McKinley Morganfield (April 4, 1915 or 1913 - April 30, 1983), better known as Muddy Waters, was an American blues musician and is generally considered "the father of Chicago blues."

Early years

Morganfield was born in Jug's Corner, an area of Issaquena County, Mississippi, near the Mississippi River. The nearest town, Rolling Fork, is incorrectly believed to be his birthplace.

Waters' mother, Berta Jones, died when he was very young, and he was subsequently raised by his grandmother. They moved to the Stovall Plantation outside of Clarksdale, Mississippi when he was three. He was very eager to play music as a child, and after learning the harmonica, he bought his first guitar in 1930. He was soon in a regional outfit, the Son Sims Four, as a vocalist. Waters worked on his guitar style with the group.

Waters was first recorded on a Mississippi Delta plantation by Alan Lomax for the Library of Congress in 1941. Lomax had traveled to Mississippi to make recordings of Robert Johnson, unaware that Johnson had been dead for three years by that time. Upon learning of Johnson's demise, Lomax was pointed in the direction of Muddy Waters.

Waters played music anywhere from busking in the streets to church picnics to disreputable juke joints. He longed for a break from the hardscrabble life of rural Mississippi. After a fight with a plantation overseer in 1943, he moved to Chicago, Illinois, and took a factory job. In Chicago he switched from acoustic to electric guitar which was becoming increasingly popular among black musicians, as it allowed them to be heard in heavily crowded city bars. Waters' own guitar playing was gaining notoriety due to his use of the bottleneck on electric guitar; his style was heavily influenced by Robert Johnson's acoustic style.

Recording career begins

By 1946, Waters had gained the attention of record producers. He cut some tracks for Columbia which went unreleased at the time. His first recordings for Aristocrat Records (which would later evolve into Chess Records) featured Waters on guitar and vocals supported by a double bass. Later, he added a rhythm section and the harmonica of Little Walter to form his classic Chicago blues lineup. With his deep, rich voice, charismatic, ultra-macho personality, and an all-star backing, Waters rapidly became the most recognizable figure of Chicago Blues. Even B.B. King would later recall him as the "Boss of Chicago." Waters' bands were a "who's who" of Chicago blues musicians: Little Walter, Big Walter Horton, James Cotton, Junior Wells on harmonica; Willie Dixon on bass; Otis Spann, Pinetop Perkins on piano; Pat Hare, Jimmy Rogers, and numerous other notables on guitar.
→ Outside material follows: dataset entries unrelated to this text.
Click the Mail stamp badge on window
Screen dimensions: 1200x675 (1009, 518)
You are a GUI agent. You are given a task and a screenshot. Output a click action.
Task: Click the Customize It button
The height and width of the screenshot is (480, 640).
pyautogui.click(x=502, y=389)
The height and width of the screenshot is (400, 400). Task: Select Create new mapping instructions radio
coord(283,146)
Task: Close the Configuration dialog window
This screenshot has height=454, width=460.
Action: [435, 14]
Waters' best years both artistically and commercially were the 1950s. Although he continued to turn out excellent recordings, his fortunes gradually began to wane as Chess Records turned their attention to rock & roll artists such as Chuck Berry and Bo Diddley in the mid 1950s. Many of the songs he performed have since became standards: "Got My Mojo Working," "Hoochie Coochie Man," "She's Nineteen Years Old", "Just Make Love To Me" (a.k.a "I Just Want To Make Love To You"), and "Rolling and Tumbling" have all become classic songs, frequently covered by bands from many genres.
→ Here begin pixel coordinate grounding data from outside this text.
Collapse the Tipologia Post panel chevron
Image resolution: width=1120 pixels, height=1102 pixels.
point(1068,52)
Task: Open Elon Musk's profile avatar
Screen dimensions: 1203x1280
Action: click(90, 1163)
Indeed, the birth of rock and roll can be simplified as an amalgamation of the music of Muddy Waters and Hank Williams. If not explicitly in their music (Muddy was still a few years behind some of the artists he had already influenced, in Chicago), then, in their modern musical stylings: adding drums and electrified guitars. These seemingly disparate types of music were being soaked up in the musical melting pot of the Memphis, Tennessee area by the likes of Sam Phillips and the artists he was beginning to record, including a young Elvis Presley.

Later times

Still vital into the era of psychedelia, Waters' music was embraced by 1960s rock musicians. His then manager/bookers (Willie Ashwood Kavanna and Bob Messenger) were booking him with these "young rockers" as a way to introduce his music to college audiences, and convinced him to record one of these concerts which resulted in a collaboration with Paul Butterfield, Mike Bloomfield, and others resulting in the album Fathers and Sons. The previous year, Ashwood Kavanna had been instrumental in convincing Muddy and Chess to release Electric Mudd, which featured some incendiary, Jimi Hendrix-style arrangements of some of Waters' classic songs. The traditional blues fans were outraged, but the LP traced the linage of the Delta Blues to the then current hard rock, as imported by the British rockers, most of which was merely electrical versions of Muddy Waters and the other first generation bluesman (Robert Johnson, Lowell Fulson, Son House, etc). Muddy himself was less than thrilled with the results.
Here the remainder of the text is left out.